### Article
____

The mystics teach that since G-d is Infinite, G-d cannot come into the world directly. The greatness of G-d would leave no room for the world. So, G-d enters the world in the form of a great light in which one sees from the beginning of the world to its end, both in space and time. This is the mystical, space-time light of expanded consciousness. It permeates all of creation, including you and me. Since you are a reflection of G-d, when you see yourself, you enter the world of expanded consciousness. You have left Egypt.

In the work of Yoga and Jewish Spirituality, we ground such mystical insights in our bodies. Avodah b’gashmiut, or "spiritual practice through the physical world," has been an important part of Jewish mysticism for generations. Through Yoga and Jewish Spirituality, we utilize the practice of yoga postures to help us deepen our awareness of being in a physical body that is a mirror of nothing other than the Infinite G-d. It is this grounded integration of spiritual teachings through a body-based practice that helps us live our daily lives with intention, meaning and purpose, bringing spiritual consciousness to the most seemingly mundane physical actions in any given moment.

____

### Given entries
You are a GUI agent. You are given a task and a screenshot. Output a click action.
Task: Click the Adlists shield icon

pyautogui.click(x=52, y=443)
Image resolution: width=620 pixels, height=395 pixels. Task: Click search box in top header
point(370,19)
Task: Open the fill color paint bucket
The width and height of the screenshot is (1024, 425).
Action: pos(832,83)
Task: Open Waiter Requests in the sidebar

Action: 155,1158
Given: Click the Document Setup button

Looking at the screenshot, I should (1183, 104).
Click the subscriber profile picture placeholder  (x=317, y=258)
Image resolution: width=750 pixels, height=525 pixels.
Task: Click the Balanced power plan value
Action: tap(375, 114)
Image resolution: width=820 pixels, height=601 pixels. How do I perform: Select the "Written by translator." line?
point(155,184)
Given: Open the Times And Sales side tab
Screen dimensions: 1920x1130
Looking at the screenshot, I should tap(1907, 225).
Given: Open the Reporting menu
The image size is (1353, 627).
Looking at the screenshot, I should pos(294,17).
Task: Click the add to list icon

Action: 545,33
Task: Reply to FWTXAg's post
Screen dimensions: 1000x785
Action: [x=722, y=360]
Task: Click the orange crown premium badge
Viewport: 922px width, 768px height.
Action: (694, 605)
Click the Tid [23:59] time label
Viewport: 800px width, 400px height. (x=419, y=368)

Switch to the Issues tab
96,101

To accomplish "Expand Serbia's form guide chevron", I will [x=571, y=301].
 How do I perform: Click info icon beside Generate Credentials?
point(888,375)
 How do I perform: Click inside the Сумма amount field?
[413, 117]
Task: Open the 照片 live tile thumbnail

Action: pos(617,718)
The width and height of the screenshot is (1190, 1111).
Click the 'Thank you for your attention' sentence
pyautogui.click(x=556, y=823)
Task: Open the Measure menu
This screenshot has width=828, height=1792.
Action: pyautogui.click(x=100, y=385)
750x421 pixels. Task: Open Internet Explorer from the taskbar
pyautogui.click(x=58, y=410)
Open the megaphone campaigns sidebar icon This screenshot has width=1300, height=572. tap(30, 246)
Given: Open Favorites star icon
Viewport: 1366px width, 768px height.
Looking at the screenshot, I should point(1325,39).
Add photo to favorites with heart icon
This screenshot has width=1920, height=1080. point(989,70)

____

### Exercise description
Write out the passage on yoga and Jewish mysticism word for word, from "The mystics teach" up to and including "have left Egypt.". These items come from a different source than the text.

### Answer to the task
The mystics teach that since G-d is Infinite, G-d cannot come into the world directly. The greatness of G-d would leave no room for the world. So, G-d enters the world in the form of a great light in which one sees from the beginning of the world to its end, both in space and time. This is the mystical, space-time light of expanded consciousness. It permeates all of creation, including you and me. Since you are a reflection of G-d, when you see yourself, you enter the world of expanded consciousness. You have left Egypt.